Fatma: Soru sormamız gerek.

Yasemin: Ona bir şey buldurtacağın zaman soru soracaksın ama etkin dinliyorsan hiç soru sormayacaksın.

Fatma: Verimli dinlemek.

Yasemin: Sadece hmm hmm diye gerçekten dinlemek ama çünkü enerjiyi alıyor karşımızdaki. Yani boş dinlediğimizin de enerjisini alıyor. Anlatası devam edesi gelmiyor. Dolu dinlediğimizde de alıyor. Dolu dinlemek demek de gerçekten bakayım, şu anda evren konuşuyor, şu anda evren, karşımdakinin ağzından bana konuşuyor, öyle dinleyeyim diye dinledim ben hep. Hatta öyle dinlerken onun sorununun arkasında ne varı da duyabilir oldum. Benim mesela yaptığım çalışmalarda, dinlerken, insanlar konuşurken hem o sözleri dinliyorum, hem de sözlerin arkasın dinleyebiliyorum. O hale geliyor insan. Sen de kendini o hale getirirsen, o zaman karşındakiyle iletişimin muazzam güzelleşecek. Çünkü o ne yapmak istiyor, önce bir ona şöyle bakıp, tamamen içini mi boşaltmak istiyor çünkü o içini boşaltırken de bir şey fark ediyor. Tam anlatırken ya evet ama aslında ben de şurada haksızdım demeye başlıyor mesela. Bu nasıl geldi sana?

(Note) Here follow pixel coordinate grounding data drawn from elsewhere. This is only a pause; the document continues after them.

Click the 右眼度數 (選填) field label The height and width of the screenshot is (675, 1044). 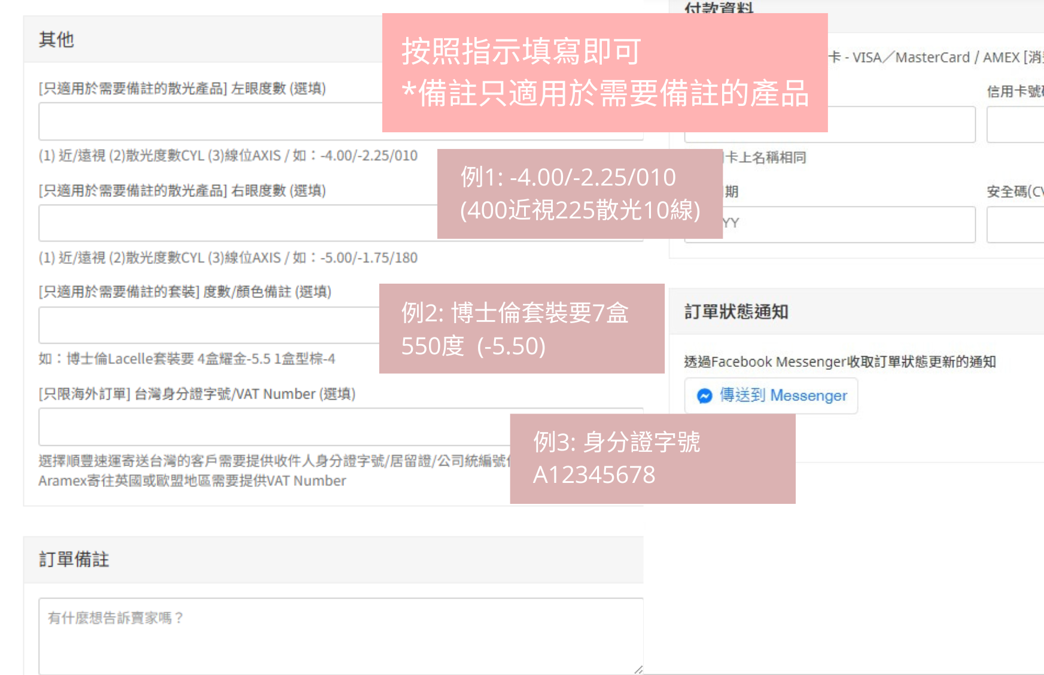point(182,191)
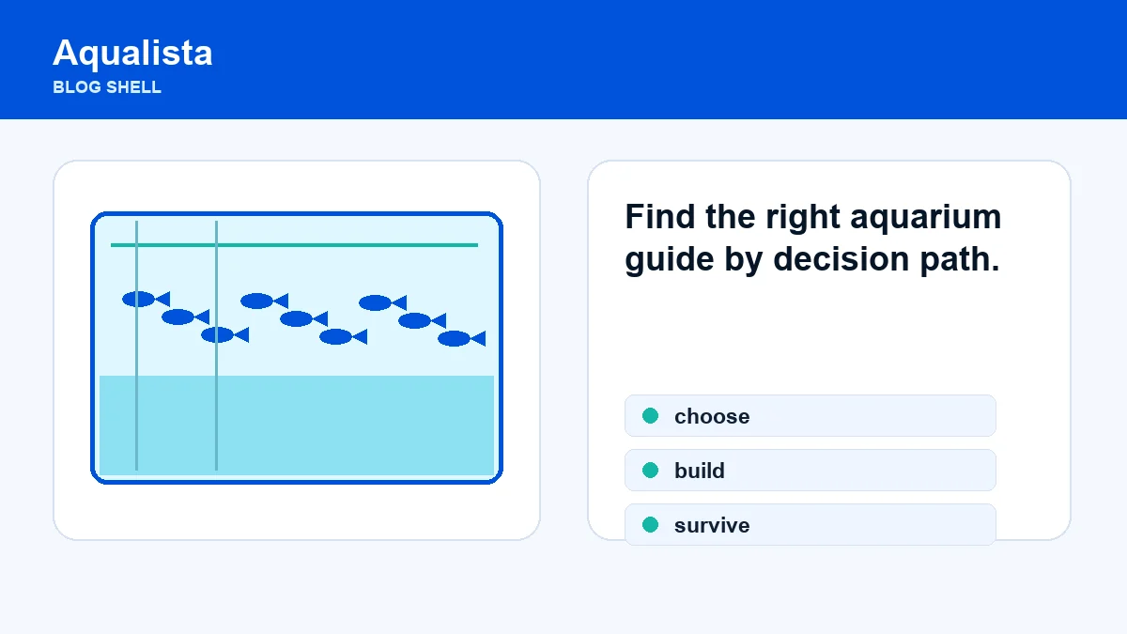The height and width of the screenshot is (634, 1127).
Task: Click the rightmost fish in the tank
Action: (461, 338)
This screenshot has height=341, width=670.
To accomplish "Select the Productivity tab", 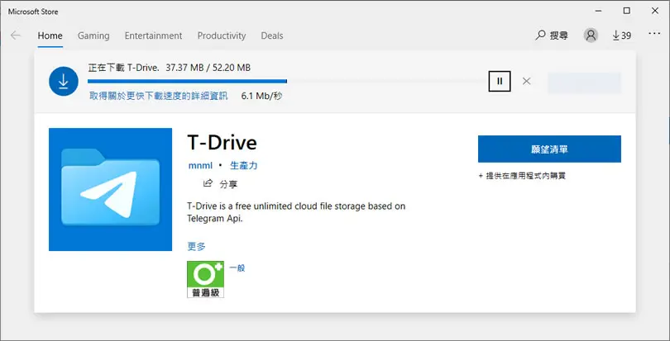I will point(222,36).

Fatma: Bence iyi geldi. Daha böyle etkili, verimli bir iletişim için gerekli. Bir de herhalde kör noktaları insanın kendisi bulması gerekiyor. O arada da birisine bir katkı sağlamak istiyorsa aktif olarak katkı sağlamak istiyorsa galiba kendisine buldurmak gerekiyor.

Yasemin: Aynen. Kendi bulmadan hiçbir değeri yok.

Fatma: Anlıyorum.

Yasemin: Yani yama gibi duruyor bizim ona bulduğumuz, bizim bulduğumuz çok da doğru da olsa fark etmiyor. Hatta sana kızgınlık geliştiriyor, seni ukala bulabilir.

Fatma: Aynen. Yani hap yapıp önüne koymamak gerekiyor. Efor sarf etsin.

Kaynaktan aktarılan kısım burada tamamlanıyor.